Ace Combat: Assault Horizon

Distinctly modern airborne warfare...

Kazutoki Kono, producer at Project Aces, is pretty adamant: "We're not calling this title Ace Combat 7 (because) it's been reborn," he explains.

"Assault Horizon is a new dawn for the franchise - for two reasons. Firstly, we're now using real world locations like Russia, Miami, Florida and have gotten a US military author on board for advice.

Secondly, a great deal of the combat emphasis now revolves around what we're calling 'Close Range Assault' - destroying bogies in close proximity at high speeds."

This second bit is what fairly blew our tiny minds during Assault Horizon's ultra visceral demo. Indeed, the footage arguably exuded more of a Western aura than even Tom Clancy's HAWX 2 - the strains of a jet plane riff on Modern Warfare all too apparent in the soundtrack, camera cuts, "f*ck yeah!" dialogue and overall presentation.


Upon interrogation, Kono feigns ignorance: "We're aware that a lot of people are saying that, but we're trying to figure which parts they're talking about! Still, it's a privilege to be compared."

Also rocking the reveal trailer was the badass 'Steel Carnage,' a mechanic that allows players to utterly eviscerate their wounded foes. If you reckon that sounds like the type of barbarism Kratos might dish out to a maimed Cyclops rather than to a plane made of metal, then you're actually on the right lines.

"We want you to be able to destroy the enemy totally," reveals Kono. "When you bring down a foe with a missile, if they don't explode into pieces it's simply not realistic. Steel Carnage equates to a kind of bloodlust, a metallic massacre."

There's also a new cinematic flair to Assault Horizon that's both intriguing and befuddling. How does a typical dogfight play out compared to, say, Ace Combat 6? "Previously, each time you downed a plane and moved onto the next target there perhaps wasn't much of a reaction.

Our new assault system means for every player action there's a reaction - right in front of you. It's really exciting." User-friendliness is also key: "We've an entirely new control system to make the action available to new/ more casual players, but we've also retained the classic system for Ace Combat veterans. It's more accessible then, but not necessarily easier."

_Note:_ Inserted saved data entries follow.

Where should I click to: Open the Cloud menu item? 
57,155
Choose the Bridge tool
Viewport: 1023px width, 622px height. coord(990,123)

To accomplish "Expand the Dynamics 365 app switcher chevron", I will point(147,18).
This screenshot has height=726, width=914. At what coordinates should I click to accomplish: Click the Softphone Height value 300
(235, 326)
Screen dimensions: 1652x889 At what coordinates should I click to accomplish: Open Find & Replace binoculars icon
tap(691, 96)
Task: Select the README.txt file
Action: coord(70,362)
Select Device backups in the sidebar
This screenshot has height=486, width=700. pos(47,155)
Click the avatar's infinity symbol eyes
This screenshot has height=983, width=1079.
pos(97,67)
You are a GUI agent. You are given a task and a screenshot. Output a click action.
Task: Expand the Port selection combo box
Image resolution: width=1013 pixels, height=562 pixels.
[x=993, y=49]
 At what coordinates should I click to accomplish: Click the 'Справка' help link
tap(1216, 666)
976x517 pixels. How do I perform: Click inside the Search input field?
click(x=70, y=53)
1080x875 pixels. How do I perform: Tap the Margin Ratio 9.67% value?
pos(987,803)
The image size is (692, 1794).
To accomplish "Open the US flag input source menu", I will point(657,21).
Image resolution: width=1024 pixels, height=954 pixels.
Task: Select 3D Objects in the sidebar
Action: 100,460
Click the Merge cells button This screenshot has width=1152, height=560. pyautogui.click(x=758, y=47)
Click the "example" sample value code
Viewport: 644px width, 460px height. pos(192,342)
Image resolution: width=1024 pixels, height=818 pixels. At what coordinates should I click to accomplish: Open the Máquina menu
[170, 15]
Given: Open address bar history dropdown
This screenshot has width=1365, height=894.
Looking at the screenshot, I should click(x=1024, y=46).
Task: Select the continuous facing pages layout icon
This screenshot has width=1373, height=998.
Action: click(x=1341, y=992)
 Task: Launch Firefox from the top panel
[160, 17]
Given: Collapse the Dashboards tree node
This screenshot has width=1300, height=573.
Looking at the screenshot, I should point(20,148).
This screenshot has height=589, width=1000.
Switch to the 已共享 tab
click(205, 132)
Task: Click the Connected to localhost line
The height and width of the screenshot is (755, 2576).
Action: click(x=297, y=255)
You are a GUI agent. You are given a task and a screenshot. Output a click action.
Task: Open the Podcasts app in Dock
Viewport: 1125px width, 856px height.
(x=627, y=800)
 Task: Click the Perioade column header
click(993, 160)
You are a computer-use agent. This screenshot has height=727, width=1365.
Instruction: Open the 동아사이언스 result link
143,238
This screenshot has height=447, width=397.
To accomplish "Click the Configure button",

The new features keep on coming, with what looks suspiciously like a QTE prompt flashing up when you're tailing a bogey. "It's not," reassures Kono. "It's actually a part of the manoeuvre system, and the prompts depend on which aircraft you're flying.


They occur when you're chasing enemies during dogfights - when you're trying to take each other's tails." Erm, well, that sounds like a QTE to us... doesn't it have an effect on balancing? "Well, it doesn't mean you'll always succeed with a single button press. We simply want people who can't control jets to pilot them without any stress."

Before we leave, Kono has one final reveal in store: big choppers. "In real life, helicopters are very difficult to control, but we've aimed to compact the controls so they're exciting and fun to play with.

That said, missions featuring helis focus on the exhilaration of attacking and destroying ground targets." So, it's all about the killing - and we're liking its style.